Have you noticed how much chunkier kids are today?  I don’t mean that in a cruel way.  I mean I’m a thick chic myself.  But I also know the dangers and it’s not cool.  Well after reading an article, I found out that 1 out of every 3 American kids are overweight or obese.  Nearly 60 percent of kids are obese.  The most surprising thing about this is that many parents don’t recognize their child as being overweight.  That is scary!  Especially since 70% of those kids will become obese adults, which will become obese parents, which in turn will likely raise overweight children.  And the cycle continues.  Eventually the entire country will be overweight, out of shape, and suffering from preventable diseases.  So what can be done to stop this epidemic?  Clearly parents are primarily responsible for their children’s health and diet.  And you really can’t blame the schools because parents have a choice to pack their child’s lunch.  So should parents of morbidly obese children lose custody or face criminal charges?  Many states are desperate to find a solution to this issue and have been debating over the issue of whether or not childhood obesity is the same as child abuse.  In fact, awhile back a South Carolina mom was arrested and charged with criminal neglect for allowing her 14 year old son to get too fat.

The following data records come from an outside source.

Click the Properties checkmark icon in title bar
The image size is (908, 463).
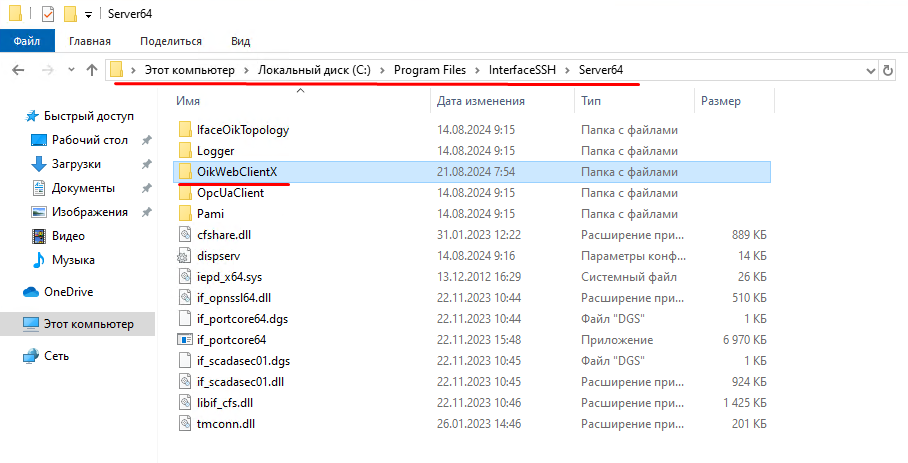(x=48, y=14)
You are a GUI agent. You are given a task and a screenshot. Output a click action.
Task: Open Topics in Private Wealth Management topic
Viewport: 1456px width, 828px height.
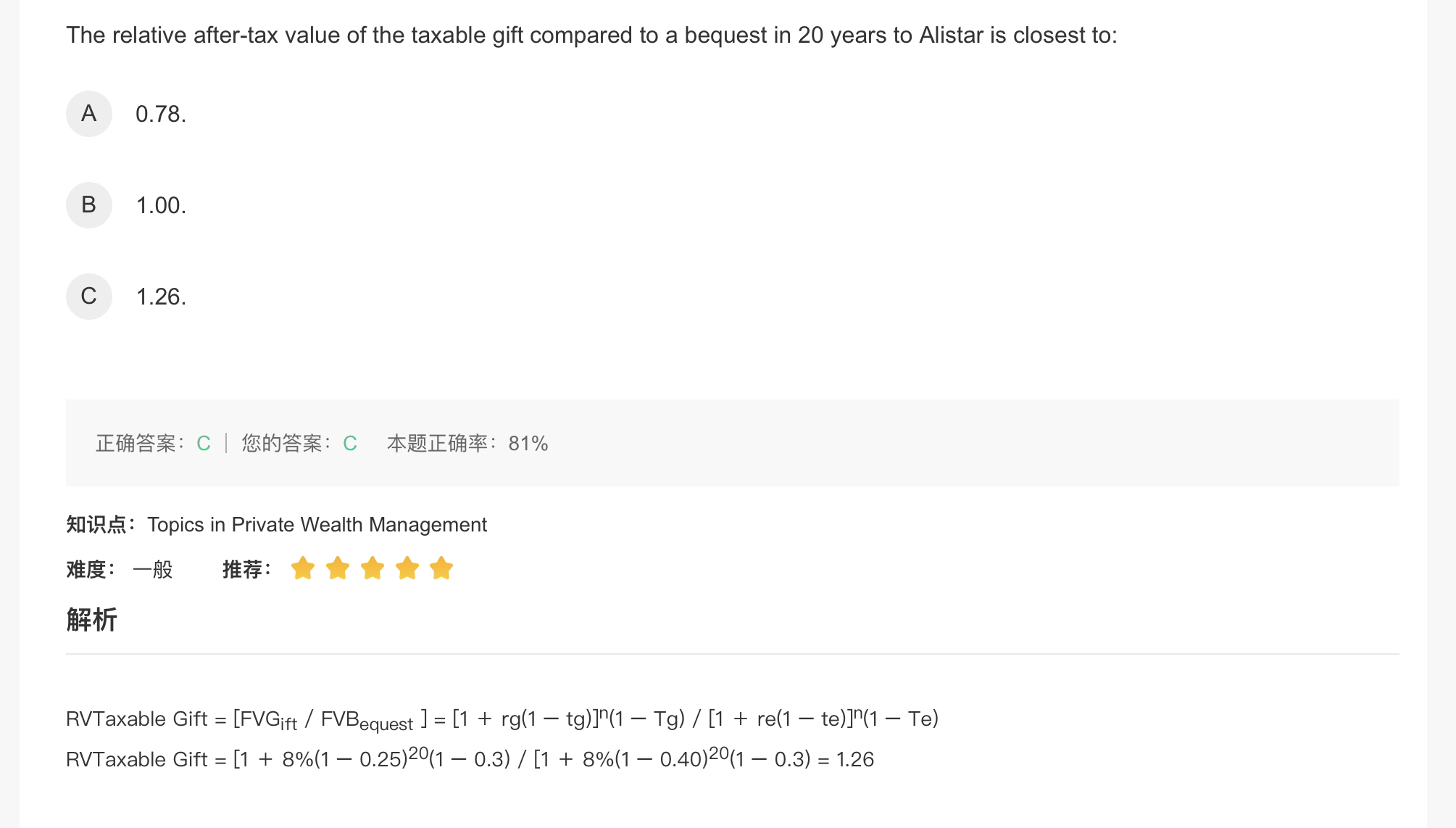[x=317, y=525]
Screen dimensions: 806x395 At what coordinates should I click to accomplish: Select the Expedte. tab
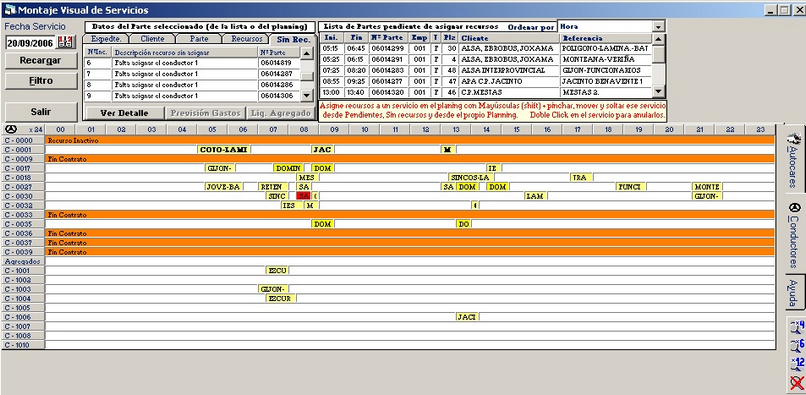pos(106,39)
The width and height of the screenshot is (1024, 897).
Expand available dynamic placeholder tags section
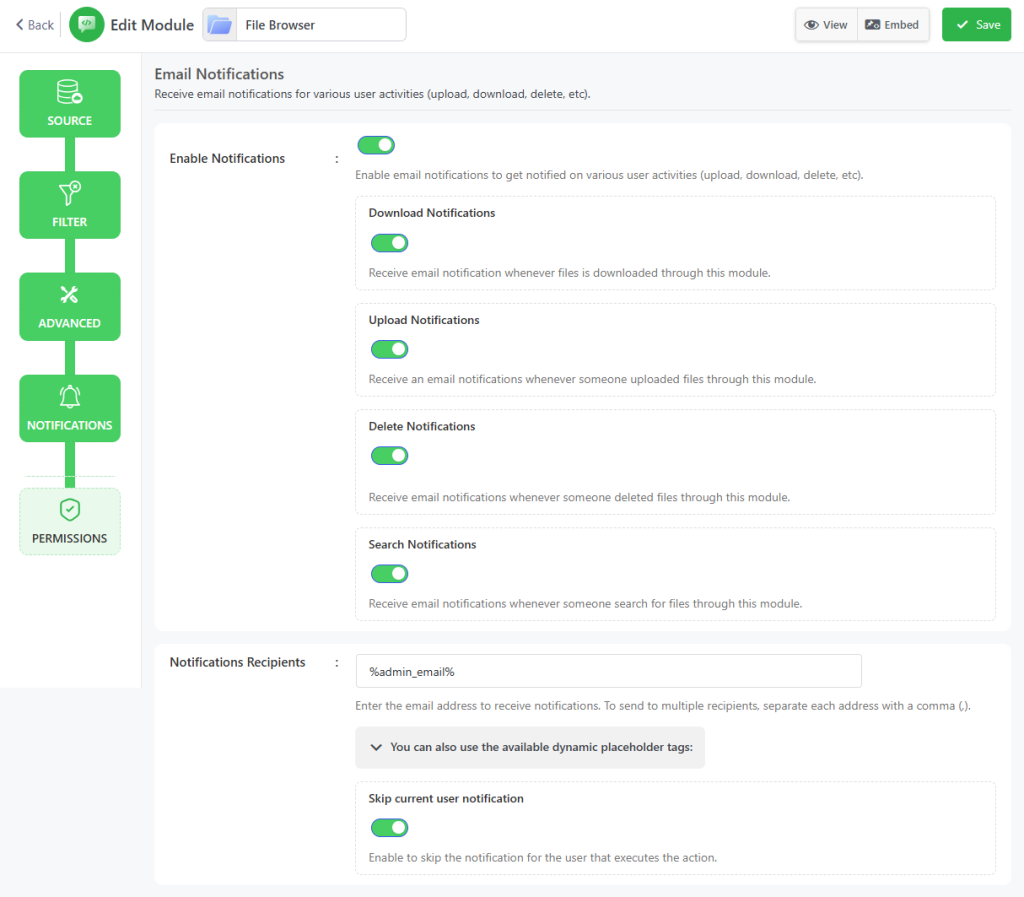tap(530, 747)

He reached a whopping 555lbs to be exact.  That is really sad.  But my first thought is that child abuse is quite a stretch.  But then I think about the poor toddlers that are often exploited on these talk shows weighing in at nearly 100lbs and only 2 or 3 years old.  The parents are usually on stage crying and saying they just can’t say no.  But then there are some adolescents who sneak and eat behind their parents backs.  But even in these cases of adolescents, parents should “notice” if their kid picks up a cool 25 or 50lbs.  And then be responsible enough to seek help if needed.  So you could argue neglect if a parent isn’t paying enough attention to notice tremendous weight gain.  But the issue really isn’t cut and dry.  Some might even argue that if parents of obese children can lose custody, then should we do the same of children who live in homes of smokers, alcohol users?

I honestly am on the fence about this.  But the two things I am certain about are 1) parents are solely responsible for their child’s diet and 2) there should be some sort of intervention to assist.  Now what intervention, the extinct of the intervention, and the timing of the intervention, I am not entirely sure about.  This may be the same question at the state level.  What do you think?